**DATA UNDER STUDY:**
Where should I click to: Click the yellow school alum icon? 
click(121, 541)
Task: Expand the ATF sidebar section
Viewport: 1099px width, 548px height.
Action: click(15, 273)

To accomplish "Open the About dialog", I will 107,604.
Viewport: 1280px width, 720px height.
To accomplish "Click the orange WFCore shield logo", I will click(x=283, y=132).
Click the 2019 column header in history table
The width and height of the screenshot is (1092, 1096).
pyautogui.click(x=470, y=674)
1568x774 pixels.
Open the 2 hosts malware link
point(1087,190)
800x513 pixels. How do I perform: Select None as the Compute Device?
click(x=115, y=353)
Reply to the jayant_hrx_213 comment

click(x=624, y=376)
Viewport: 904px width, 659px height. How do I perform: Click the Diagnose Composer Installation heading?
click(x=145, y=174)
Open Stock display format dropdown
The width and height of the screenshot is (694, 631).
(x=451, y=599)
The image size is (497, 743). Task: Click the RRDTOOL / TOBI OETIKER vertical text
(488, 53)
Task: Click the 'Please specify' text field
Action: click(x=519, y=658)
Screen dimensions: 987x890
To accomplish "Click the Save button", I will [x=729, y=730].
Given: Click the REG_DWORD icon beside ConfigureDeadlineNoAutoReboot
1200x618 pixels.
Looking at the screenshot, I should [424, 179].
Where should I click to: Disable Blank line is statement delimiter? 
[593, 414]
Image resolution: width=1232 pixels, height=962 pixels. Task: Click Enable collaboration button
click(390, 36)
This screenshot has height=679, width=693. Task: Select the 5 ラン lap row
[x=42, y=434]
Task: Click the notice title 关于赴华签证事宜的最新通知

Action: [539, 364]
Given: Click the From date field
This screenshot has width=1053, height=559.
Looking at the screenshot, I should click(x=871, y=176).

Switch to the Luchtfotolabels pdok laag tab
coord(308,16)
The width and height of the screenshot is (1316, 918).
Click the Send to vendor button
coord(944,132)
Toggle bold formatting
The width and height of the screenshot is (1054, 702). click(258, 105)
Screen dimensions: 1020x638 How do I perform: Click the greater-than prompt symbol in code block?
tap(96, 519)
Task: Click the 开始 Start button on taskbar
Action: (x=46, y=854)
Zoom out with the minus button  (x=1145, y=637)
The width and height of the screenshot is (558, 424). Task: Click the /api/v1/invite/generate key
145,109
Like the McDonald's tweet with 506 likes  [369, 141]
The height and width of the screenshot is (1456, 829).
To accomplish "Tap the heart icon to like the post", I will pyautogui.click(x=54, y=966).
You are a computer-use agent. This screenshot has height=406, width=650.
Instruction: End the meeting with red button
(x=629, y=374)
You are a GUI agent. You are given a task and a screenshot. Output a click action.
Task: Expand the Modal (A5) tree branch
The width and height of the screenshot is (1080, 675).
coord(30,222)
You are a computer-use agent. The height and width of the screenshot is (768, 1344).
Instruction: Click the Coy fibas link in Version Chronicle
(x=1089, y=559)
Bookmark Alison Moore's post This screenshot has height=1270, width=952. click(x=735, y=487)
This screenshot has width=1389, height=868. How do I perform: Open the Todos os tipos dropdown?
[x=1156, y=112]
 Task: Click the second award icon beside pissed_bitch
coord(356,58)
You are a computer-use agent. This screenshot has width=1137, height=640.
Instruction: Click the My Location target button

**EXERCISE PROMPT:**
Each line from the top of the material above, through the one that contains "Viewport: 1280px width, 720px height.", should be restated word for word.

**COMPLETED EXERCISE:**
Where should I click to: Click the yellow school alum icon? 
click(121, 541)
Task: Expand the ATF sidebar section
Viewport: 1099px width, 548px height.
Action: click(15, 273)

To accomplish "Open the About dialog", I will 107,604.
Viewport: 1280px width, 720px height.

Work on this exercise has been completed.